(Data records)
'''

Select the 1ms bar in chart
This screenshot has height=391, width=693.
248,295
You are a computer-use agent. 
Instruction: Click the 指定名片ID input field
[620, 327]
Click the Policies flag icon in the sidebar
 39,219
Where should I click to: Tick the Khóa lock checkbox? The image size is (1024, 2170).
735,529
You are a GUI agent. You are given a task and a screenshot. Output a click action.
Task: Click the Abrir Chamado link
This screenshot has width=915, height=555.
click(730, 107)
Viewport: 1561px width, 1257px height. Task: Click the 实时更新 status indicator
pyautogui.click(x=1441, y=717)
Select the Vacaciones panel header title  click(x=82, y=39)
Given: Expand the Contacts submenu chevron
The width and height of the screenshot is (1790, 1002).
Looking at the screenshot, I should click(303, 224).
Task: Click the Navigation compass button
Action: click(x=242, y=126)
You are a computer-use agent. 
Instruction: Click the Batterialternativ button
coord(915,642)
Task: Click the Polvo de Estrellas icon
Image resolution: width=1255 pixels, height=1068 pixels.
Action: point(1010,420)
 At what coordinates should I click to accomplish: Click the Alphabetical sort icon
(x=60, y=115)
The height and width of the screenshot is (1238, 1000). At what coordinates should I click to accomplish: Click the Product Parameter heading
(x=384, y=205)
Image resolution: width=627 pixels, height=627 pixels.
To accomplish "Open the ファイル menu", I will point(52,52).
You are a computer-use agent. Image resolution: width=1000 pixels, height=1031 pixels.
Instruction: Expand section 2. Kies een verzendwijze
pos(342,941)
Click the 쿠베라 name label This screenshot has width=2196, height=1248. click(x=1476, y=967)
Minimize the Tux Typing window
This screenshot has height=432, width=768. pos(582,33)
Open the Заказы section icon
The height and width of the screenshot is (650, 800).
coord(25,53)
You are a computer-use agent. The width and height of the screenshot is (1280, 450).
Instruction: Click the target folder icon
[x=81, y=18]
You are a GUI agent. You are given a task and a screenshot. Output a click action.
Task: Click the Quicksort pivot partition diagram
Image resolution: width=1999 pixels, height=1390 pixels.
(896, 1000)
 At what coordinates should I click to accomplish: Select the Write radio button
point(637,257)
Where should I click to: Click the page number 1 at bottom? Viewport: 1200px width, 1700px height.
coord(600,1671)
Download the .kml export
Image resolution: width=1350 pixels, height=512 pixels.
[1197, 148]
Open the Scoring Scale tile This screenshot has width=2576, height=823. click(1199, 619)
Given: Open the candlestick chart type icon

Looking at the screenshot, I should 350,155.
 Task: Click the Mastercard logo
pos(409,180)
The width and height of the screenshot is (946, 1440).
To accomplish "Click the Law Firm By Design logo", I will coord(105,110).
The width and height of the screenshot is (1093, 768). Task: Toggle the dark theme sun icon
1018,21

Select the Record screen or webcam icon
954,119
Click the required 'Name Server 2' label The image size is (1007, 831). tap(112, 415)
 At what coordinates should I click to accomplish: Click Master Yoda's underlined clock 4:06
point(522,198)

'''

**Task item**
Repeat word for word the lines above that run from the line containing "Given: Expand the Contacts submenu chevron" through the line containing "Task: Click the Polvo de Estrellas icon", both ends included, and nothing else.

**Exercise answer**
Given: Expand the Contacts submenu chevron
The width and height of the screenshot is (1790, 1002).
Looking at the screenshot, I should click(303, 224).
Task: Click the Navigation compass button
Action: click(x=242, y=126)
You are a computer-use agent. 
Instruction: Click the Batterialternativ button
coord(915,642)
Task: Click the Polvo de Estrellas icon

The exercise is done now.